Rekan kami, mas Rukin Firda, meski tentu saja tidak secara resmi sebagai tim SM-3T Unesa, tapi dia sudah seperti tim ahli saja di PPG. Beberapa kegiatan kami minta untuk ditanganinya, meski bukan sebagai tim inti. Saat ini, dia bersama mas Yoyok sedang menyusun konsep pencitraan PPG dan SM-3T Unesa, menggandeng JTV dan beberapa koran Radar di kabupaten-kabupaten. Pada saat prakondisi nanti, dia
juga diminta untuk mengisi materi komunikasi sosial. Pertimbangannya, dia berlatar belakang Ilmu Komunikasi, dan memiliki pemahaman yang baik terhadap kondisi daerah 3T yang akan ditempati sebagai lokasi penugasan para peserta.

Jadi kemarin itu, mas Rukin juga melaksanakan tugasnya begitu saja tanpa dikomando. Dengan cepat dia mencari informasi tentang Mamberamo. Di sela-sela rapat koordinasi, saya menyimak informasi yang diperolehnya, dan menyampaikannya di forum.

Ternyata, Mamberamo itu, menurut informasi awal yang sudah berhasil digali, untuk mencapainya dari Surabaya, perlu 12 jam penerbangan dengan lima kali transit. Itu pun baru sampai Nabire. Padahal, Mamberamo Raya, masih ke timuuurrr lagi. Wow, 12 jam. Ke Tanah Suci saja hanya perlu 8-9 jam...

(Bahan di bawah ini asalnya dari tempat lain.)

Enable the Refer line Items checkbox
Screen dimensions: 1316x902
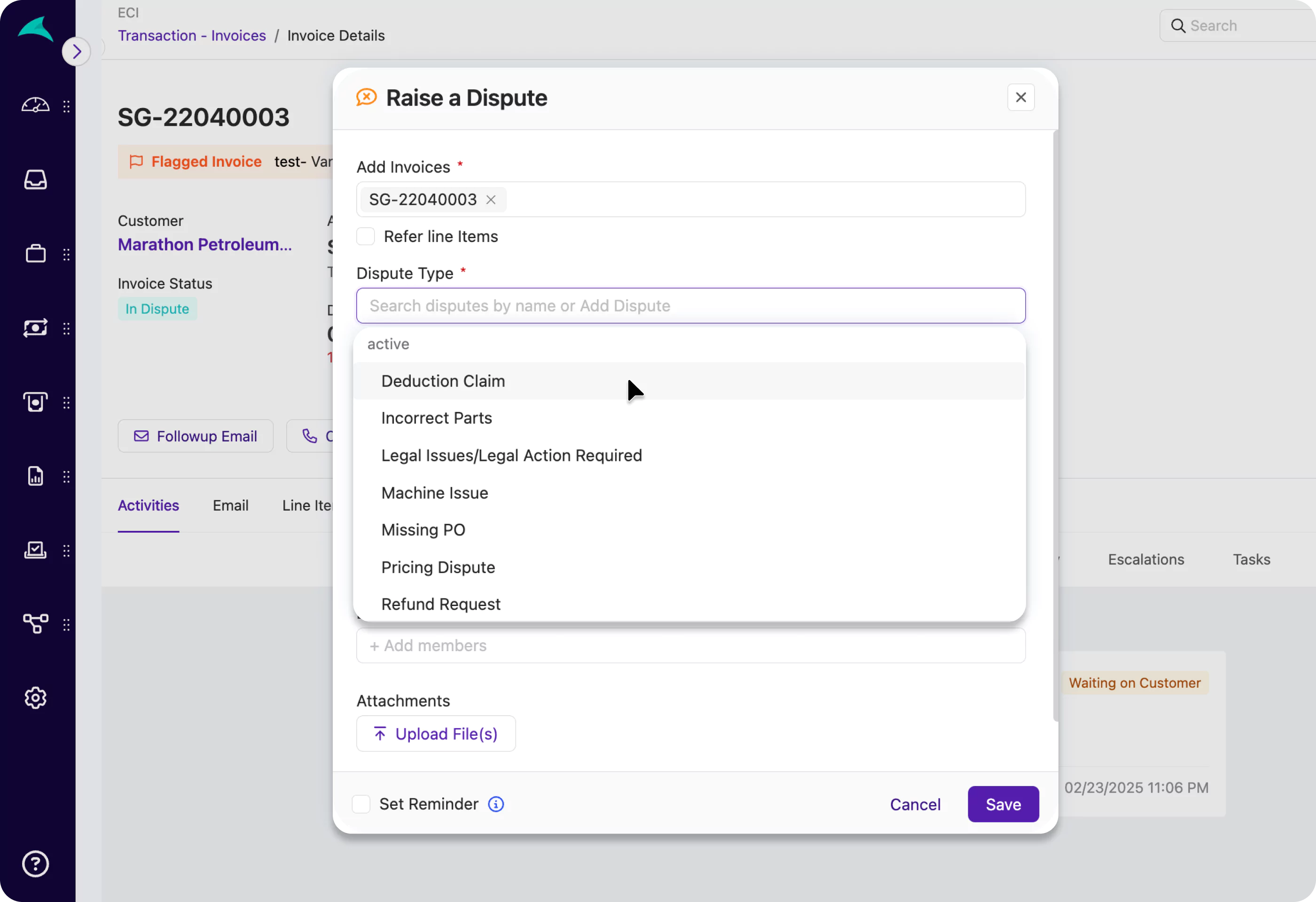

Informasi yang lain, untuk mencapai Mamberamo, hanya ada satu jalan darat, itu pun sulit dan lama. Transportasi utama menyusuri Sungai Mamberamo dengan speed boat. Tarifnya mahal, ratusan ribu sampai sejuta untuk satu orang satu kali jalan. Kebutuhan sehari-hari tergatung pada suplai dari Jayapura. Harga bahan makanan dan lain-lain bisa dua kali lipat dibanding Jayapura. Padahal di Jayapura saja sudah mahal jika dibanding di Jawa.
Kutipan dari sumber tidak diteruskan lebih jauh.